RECORD SET →
┌──

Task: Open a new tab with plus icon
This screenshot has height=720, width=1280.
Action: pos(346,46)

└──
┌──

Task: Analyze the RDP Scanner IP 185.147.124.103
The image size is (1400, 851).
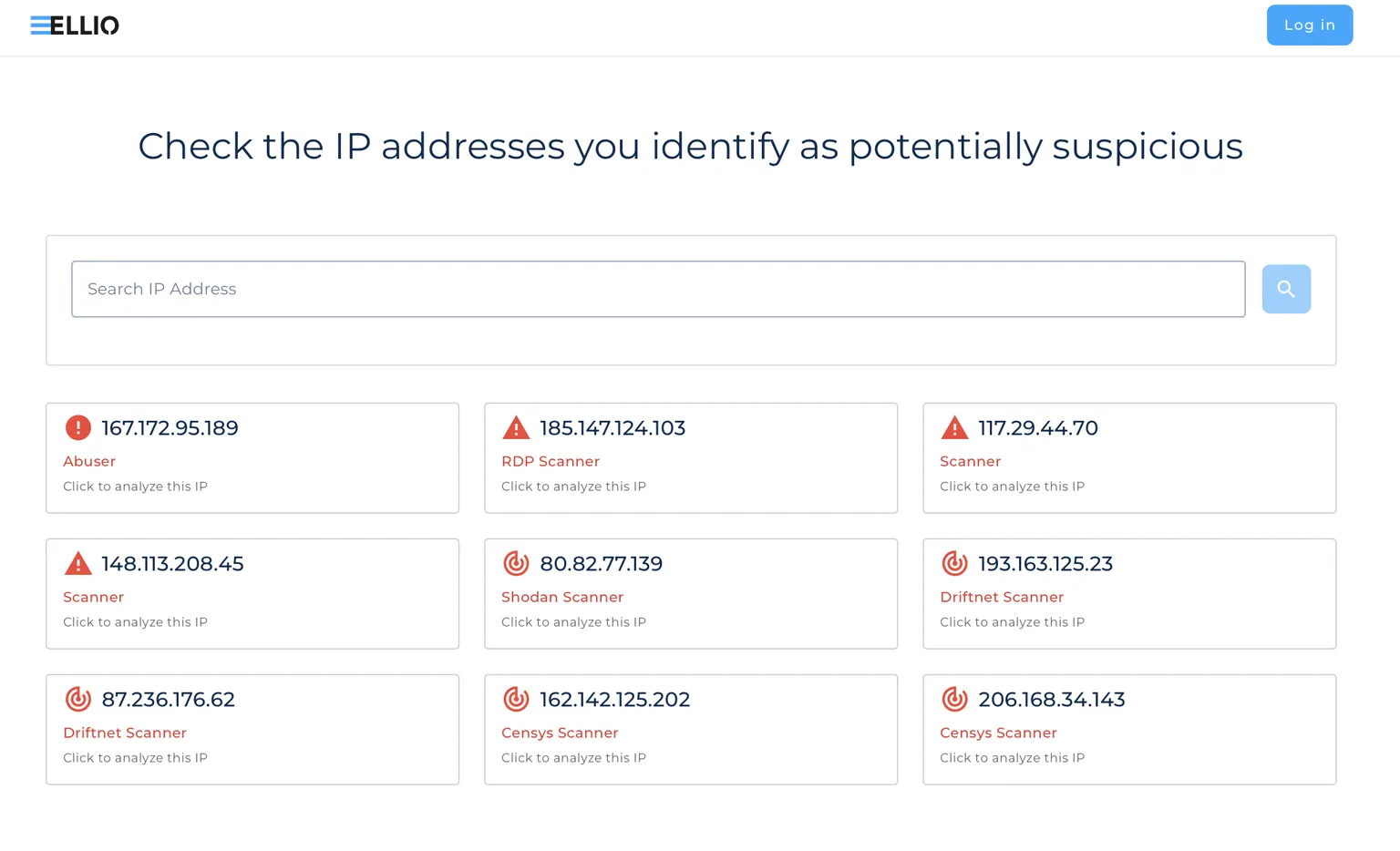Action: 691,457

└──

EXERCISE AIM →
Give the total number of lines in the entries that contain the word "Task", with no other words.

ANSWER TO THIS PROBLEM →
2